* _TASK MATERIAL_:
•••
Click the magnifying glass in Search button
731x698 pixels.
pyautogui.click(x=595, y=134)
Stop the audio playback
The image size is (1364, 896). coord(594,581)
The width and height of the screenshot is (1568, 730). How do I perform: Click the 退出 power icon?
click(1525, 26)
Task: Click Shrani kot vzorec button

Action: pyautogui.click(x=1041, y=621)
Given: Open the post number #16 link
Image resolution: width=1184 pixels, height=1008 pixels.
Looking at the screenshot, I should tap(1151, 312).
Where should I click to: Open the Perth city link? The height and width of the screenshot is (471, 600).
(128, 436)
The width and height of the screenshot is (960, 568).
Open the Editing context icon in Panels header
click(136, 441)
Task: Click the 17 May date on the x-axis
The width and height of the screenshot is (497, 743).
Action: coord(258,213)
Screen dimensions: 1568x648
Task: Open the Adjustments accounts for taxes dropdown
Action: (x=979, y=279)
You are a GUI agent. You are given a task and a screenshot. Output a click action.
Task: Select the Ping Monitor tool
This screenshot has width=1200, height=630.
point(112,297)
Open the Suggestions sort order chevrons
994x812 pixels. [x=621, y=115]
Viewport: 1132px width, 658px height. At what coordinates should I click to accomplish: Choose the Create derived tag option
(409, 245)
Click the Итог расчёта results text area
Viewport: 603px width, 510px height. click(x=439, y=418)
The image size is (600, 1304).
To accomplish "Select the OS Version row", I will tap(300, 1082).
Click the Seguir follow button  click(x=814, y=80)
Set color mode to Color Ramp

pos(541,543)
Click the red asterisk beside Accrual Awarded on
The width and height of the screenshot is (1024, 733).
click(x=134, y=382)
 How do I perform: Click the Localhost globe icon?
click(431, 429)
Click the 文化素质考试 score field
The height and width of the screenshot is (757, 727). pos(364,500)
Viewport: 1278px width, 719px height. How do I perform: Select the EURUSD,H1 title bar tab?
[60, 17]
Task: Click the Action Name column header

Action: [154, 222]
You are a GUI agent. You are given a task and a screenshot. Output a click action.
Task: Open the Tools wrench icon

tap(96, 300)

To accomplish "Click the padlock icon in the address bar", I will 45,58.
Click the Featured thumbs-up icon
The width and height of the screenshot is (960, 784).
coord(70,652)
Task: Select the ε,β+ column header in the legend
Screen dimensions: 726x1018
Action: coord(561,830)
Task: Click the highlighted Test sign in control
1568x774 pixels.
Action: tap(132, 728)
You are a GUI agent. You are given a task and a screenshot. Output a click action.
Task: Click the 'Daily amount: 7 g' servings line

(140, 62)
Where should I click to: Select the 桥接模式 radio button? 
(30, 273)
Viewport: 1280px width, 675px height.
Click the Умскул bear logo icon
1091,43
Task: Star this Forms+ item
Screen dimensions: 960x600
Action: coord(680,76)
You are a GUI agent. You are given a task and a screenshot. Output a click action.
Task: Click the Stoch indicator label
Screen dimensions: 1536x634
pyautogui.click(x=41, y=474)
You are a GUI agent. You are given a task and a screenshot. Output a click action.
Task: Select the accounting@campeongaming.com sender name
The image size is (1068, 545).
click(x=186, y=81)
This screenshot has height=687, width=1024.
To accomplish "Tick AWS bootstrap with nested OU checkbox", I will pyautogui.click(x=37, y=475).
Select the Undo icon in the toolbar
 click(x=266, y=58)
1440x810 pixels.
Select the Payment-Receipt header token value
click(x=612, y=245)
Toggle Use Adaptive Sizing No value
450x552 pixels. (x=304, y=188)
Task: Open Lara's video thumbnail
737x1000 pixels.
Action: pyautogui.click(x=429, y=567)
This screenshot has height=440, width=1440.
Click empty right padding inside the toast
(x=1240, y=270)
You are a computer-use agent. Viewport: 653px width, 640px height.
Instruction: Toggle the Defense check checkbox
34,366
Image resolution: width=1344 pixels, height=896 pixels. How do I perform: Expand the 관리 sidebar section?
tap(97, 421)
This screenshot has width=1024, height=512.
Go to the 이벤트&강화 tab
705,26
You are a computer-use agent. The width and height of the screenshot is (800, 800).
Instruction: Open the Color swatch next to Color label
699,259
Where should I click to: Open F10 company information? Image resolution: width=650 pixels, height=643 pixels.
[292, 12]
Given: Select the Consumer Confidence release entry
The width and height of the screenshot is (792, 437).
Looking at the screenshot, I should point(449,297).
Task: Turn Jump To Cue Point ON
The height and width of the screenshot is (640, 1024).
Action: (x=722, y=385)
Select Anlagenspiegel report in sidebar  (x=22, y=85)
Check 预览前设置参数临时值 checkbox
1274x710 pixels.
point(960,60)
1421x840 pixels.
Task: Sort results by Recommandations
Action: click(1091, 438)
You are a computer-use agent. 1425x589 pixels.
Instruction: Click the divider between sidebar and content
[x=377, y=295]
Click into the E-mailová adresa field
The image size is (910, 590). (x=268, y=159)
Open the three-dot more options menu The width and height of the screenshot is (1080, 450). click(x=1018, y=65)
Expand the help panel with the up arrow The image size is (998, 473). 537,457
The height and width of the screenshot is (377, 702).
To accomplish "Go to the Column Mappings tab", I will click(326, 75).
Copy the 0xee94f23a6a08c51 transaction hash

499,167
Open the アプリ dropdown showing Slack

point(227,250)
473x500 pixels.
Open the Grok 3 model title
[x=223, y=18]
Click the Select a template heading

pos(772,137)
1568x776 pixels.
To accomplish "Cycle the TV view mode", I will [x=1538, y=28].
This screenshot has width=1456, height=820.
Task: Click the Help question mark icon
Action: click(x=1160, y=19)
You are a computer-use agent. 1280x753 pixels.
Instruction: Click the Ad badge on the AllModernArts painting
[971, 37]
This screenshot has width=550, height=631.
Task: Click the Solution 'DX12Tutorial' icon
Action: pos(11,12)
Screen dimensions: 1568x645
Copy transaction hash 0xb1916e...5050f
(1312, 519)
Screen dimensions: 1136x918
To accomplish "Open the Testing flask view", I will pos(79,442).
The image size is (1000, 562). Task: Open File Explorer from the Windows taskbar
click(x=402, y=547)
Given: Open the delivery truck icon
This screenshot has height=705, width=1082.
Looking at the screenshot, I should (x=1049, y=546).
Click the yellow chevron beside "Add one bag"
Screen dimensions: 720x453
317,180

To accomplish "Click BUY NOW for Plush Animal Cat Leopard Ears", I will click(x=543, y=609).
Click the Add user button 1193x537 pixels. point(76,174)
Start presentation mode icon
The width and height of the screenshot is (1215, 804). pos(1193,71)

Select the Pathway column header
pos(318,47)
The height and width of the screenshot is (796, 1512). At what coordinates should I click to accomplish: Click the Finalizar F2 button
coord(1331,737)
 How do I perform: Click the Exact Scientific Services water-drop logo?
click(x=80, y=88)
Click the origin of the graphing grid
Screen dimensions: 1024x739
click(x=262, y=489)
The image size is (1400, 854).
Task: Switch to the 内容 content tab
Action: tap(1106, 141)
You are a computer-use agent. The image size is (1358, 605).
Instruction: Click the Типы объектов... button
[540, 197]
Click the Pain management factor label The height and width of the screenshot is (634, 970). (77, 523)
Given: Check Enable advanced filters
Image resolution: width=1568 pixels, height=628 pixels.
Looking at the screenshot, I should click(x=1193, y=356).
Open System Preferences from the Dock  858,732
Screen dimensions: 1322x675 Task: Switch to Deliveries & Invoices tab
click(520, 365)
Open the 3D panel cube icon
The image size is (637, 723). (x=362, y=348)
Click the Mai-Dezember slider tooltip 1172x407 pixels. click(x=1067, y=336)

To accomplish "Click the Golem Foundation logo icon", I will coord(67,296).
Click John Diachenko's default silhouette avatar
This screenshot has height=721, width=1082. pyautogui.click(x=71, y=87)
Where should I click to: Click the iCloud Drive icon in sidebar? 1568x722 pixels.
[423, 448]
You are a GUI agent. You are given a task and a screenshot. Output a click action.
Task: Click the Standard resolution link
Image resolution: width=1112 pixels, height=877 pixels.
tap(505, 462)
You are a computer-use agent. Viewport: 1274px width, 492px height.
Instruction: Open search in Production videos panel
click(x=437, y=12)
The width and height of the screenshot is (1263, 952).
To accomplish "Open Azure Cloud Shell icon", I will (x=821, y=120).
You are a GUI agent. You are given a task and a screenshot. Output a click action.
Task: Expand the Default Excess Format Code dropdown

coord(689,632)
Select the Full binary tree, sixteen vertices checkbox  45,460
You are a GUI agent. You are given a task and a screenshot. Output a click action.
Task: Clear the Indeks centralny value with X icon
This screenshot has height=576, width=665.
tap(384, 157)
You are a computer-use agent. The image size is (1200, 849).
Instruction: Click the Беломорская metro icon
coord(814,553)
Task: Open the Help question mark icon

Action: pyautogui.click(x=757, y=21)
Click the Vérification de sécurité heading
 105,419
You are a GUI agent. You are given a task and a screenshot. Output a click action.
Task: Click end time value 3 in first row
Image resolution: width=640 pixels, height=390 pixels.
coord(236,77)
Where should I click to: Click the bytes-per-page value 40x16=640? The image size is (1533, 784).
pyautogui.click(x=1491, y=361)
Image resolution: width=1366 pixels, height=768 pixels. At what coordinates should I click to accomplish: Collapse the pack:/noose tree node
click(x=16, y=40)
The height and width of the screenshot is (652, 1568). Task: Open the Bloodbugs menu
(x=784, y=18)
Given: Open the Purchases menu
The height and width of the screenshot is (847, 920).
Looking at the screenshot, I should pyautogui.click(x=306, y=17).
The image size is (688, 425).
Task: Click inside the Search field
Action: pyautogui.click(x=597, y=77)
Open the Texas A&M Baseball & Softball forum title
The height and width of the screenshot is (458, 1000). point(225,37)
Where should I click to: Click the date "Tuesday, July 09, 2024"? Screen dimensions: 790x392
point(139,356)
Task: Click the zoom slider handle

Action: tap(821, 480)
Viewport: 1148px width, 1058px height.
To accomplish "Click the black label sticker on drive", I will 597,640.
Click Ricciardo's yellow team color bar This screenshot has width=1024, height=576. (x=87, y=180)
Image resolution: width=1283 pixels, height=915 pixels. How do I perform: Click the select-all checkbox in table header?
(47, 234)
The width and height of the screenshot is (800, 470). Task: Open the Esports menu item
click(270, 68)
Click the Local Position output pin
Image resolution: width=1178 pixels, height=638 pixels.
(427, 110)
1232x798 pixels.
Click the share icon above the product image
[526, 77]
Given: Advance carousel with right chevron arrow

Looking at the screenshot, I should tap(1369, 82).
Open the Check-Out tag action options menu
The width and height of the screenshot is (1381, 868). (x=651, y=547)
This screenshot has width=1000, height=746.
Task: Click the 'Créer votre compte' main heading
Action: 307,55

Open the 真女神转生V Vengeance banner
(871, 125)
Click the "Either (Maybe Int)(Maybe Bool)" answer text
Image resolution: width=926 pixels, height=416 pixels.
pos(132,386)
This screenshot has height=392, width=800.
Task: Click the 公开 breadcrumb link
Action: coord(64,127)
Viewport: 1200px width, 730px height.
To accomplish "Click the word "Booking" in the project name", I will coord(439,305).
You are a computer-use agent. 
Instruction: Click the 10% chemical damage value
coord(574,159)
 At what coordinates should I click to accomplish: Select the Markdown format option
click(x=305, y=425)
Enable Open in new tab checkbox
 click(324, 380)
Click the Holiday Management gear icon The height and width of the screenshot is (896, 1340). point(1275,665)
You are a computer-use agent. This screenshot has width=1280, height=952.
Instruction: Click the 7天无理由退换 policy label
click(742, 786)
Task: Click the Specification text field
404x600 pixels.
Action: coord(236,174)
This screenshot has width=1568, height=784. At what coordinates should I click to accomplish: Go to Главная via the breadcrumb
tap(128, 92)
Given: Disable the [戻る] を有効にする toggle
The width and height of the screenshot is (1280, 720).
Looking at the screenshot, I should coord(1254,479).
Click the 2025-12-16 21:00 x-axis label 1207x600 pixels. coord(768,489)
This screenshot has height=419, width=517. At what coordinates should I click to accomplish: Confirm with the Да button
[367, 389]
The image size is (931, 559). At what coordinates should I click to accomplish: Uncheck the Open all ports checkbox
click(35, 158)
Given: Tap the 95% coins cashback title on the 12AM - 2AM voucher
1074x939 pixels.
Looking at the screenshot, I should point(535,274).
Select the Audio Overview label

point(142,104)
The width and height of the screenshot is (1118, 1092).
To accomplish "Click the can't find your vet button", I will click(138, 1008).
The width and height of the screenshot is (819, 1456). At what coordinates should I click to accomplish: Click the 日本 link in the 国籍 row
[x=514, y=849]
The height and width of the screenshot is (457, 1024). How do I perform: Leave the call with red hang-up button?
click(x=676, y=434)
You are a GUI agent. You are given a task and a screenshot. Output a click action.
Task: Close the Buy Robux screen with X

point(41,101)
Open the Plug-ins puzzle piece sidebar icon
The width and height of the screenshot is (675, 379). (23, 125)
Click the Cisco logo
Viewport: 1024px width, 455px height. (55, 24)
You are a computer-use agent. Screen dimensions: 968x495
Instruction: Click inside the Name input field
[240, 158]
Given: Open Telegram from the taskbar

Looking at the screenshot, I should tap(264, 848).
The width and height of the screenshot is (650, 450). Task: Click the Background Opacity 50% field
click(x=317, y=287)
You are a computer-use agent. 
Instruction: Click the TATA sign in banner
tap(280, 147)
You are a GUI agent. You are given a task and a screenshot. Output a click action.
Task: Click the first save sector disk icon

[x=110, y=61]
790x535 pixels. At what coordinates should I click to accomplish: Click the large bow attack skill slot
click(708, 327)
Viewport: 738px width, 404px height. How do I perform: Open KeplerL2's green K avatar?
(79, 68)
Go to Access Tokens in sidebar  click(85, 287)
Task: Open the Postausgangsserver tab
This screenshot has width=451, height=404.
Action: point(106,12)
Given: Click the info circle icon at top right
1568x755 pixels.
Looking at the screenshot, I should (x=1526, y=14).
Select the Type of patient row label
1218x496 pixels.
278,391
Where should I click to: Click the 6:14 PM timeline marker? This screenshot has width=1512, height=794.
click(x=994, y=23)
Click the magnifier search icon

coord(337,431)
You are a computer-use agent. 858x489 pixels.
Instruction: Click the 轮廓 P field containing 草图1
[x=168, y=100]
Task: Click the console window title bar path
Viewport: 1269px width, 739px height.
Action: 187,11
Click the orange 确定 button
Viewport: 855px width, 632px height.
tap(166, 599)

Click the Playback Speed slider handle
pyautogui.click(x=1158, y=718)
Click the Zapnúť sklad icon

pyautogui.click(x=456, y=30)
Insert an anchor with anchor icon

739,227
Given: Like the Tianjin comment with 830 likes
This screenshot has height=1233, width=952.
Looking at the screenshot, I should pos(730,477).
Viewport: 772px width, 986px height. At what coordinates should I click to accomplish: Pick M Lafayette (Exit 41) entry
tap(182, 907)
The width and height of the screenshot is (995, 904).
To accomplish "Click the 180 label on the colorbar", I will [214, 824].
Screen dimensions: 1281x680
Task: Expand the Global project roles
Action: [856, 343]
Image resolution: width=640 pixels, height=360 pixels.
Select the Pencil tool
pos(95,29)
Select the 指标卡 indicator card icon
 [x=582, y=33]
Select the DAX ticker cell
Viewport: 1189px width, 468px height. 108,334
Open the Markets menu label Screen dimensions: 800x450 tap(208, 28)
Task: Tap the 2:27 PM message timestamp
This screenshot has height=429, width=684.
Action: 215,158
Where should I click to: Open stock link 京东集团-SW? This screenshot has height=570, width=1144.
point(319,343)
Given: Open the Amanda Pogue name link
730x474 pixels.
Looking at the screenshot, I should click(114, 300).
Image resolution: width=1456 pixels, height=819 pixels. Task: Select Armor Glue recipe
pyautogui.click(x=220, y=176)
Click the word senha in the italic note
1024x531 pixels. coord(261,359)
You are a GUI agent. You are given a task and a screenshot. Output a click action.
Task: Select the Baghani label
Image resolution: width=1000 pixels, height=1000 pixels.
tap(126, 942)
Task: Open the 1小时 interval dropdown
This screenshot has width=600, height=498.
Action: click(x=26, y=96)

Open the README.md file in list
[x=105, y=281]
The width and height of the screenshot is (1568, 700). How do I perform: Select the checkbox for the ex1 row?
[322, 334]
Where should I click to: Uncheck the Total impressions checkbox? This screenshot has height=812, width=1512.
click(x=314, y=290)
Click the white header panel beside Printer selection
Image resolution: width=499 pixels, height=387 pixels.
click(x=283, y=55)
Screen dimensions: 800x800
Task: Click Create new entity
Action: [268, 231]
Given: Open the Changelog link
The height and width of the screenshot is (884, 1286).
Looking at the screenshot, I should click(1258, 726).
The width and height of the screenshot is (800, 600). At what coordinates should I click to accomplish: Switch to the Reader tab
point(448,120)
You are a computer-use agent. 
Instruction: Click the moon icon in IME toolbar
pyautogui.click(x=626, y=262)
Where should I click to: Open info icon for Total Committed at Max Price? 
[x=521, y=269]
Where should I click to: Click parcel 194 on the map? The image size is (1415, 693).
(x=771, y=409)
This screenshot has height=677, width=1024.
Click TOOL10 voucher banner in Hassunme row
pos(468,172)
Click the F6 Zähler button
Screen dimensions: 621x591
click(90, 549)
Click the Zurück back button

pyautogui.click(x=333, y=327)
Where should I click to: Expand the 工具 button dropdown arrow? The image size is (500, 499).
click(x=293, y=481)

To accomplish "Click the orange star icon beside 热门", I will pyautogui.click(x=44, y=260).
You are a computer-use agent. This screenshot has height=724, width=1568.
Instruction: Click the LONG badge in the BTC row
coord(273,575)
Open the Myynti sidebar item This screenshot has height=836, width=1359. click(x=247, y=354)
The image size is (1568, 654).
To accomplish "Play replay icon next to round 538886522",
•••
* _ACTIVITY_:
The required output is the entries from their opening line through the line holding "Given: Open the post number #16 link", repeated exactly, with both end lines kept.

* _RESPONSE_:
Click the magnifying glass in Search button
731x698 pixels.
pyautogui.click(x=595, y=134)
Stop the audio playback
The image size is (1364, 896). coord(594,581)
The width and height of the screenshot is (1568, 730). How do I perform: Click the 退出 power icon?
click(1525, 26)
Task: Click Shrani kot vzorec button

Action: pyautogui.click(x=1041, y=621)
Given: Open the post number #16 link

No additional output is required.